From the time I was a little girl and throughout my undergraduate studies, I dreamt of being a professional creative writer. In grade school, I would read every book I could get my hands on. In high school, I scribbled through journals with short stories. In college, I fell in love with poetry. So, how did I end up writing ads, websites and blogs for businesses? No regrets here, I love what I do. Writing web content has helped me become more organized, more efficient and more creative. You may be struggling to maintain your creative energy as a content writer, I’m here to help you create better work.
Think About the Audience
As opposed to creative writing, where you are focused on your creative vision, web content has a specific purpose and audience. Often times, it is something relatively boring and as a content writer, you’re charged with making it interesting. This opens you up to new ideas and concepts you typically would not have considered, writing for people who are nothing like you. If that’s not a creative writing exercise, I don’t know what is.
Additionally, your clients likely already have an established tone of voice for their brand. As a digital marketer, you’ll need to become a chameleon. Changing your voice from client to client can keep things interesting and challenge you to become a better writer.
Stay On Track
The world wide web is an ever-changing place (and quickly, at that), and that means your writing must be timely. Whether you’re responding to a national news event or an update in your industry, you’ll need to be in-tune with the world around you and ready to write at any moment. Most of the time, you’ll have a deadline which keeps you on track. If you’re setting your own deadlines, make them frequent and be diligent about meeting them. Having a schedule makes everything a little bit easier in this crazy world we’re living in.
Better yet, web content should be kept relatively short (between 500-1000 words per blog) so as not to lose anyone’s interest. Forget all the frivolous words, write until you get your point across and then stop writing. Be informative, be concise and be persuasive.

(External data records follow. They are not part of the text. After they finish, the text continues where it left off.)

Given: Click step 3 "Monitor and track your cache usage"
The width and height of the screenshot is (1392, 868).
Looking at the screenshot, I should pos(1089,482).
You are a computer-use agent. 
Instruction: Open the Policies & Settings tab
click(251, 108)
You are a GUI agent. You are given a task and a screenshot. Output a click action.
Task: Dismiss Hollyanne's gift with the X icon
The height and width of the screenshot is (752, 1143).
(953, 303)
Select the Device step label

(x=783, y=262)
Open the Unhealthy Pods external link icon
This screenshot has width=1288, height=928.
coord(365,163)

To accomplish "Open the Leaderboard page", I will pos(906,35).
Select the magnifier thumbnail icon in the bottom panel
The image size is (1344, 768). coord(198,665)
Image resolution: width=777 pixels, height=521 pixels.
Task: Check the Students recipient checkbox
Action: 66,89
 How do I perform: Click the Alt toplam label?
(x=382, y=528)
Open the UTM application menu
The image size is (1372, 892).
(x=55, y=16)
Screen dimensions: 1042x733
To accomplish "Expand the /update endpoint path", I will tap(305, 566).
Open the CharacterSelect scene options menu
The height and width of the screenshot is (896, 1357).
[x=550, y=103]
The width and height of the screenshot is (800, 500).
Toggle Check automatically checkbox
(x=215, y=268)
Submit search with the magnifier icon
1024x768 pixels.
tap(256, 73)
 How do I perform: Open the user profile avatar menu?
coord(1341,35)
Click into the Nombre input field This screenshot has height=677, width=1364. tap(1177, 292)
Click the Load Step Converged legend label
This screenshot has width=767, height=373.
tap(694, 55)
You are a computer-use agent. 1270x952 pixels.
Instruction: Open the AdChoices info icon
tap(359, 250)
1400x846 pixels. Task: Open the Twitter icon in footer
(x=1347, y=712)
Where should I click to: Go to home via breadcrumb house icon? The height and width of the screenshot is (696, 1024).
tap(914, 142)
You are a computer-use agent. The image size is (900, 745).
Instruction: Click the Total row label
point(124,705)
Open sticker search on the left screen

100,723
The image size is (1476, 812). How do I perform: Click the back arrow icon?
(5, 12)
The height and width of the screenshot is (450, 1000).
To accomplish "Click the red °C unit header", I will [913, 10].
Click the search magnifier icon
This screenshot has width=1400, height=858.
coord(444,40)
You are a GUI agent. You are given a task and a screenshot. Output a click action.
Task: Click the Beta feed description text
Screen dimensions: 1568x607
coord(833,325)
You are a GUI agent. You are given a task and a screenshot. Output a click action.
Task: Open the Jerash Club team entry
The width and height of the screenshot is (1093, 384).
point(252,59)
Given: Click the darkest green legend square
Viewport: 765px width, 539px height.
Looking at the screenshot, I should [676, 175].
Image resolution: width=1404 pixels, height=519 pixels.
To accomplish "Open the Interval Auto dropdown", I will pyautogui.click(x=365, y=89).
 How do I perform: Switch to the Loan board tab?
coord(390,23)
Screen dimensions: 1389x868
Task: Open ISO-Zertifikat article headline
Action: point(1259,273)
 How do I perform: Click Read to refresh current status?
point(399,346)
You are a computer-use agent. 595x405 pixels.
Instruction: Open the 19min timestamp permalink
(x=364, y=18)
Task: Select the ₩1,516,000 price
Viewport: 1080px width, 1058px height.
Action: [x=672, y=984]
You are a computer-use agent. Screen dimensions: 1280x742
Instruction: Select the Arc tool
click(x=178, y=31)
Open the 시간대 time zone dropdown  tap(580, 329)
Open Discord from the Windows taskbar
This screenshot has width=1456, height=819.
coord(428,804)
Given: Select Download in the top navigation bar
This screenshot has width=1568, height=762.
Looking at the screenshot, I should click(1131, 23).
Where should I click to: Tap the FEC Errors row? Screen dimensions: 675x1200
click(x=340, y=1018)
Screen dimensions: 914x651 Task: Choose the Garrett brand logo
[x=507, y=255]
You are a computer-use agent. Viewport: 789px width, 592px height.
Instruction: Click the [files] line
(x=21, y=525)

If you’re a creative writer, you’re likely familiar with the concept of workshopping and taking in constructive criticism. In web writing, this is something that we do all of the time with A/B testing. Thankfully, it’s much less of a blow to the ego than a creative writing workshop when one of your ads is underperforming compared to another. Whether it’s an ad or website, A/B testing is the best way to see which version of your writing is more effective. This can help you understand what your audience is looking for, helping you improve your writing in the future.
Working at an agency is one of the most creative jobs out there, and also requires a ton of writing. Don’t feel like you’re “selling out” if you decide to dive into the versatile world of digital marketing. Remember, as Ogilvy said, “Advertising is only evil when it advertises evil things.”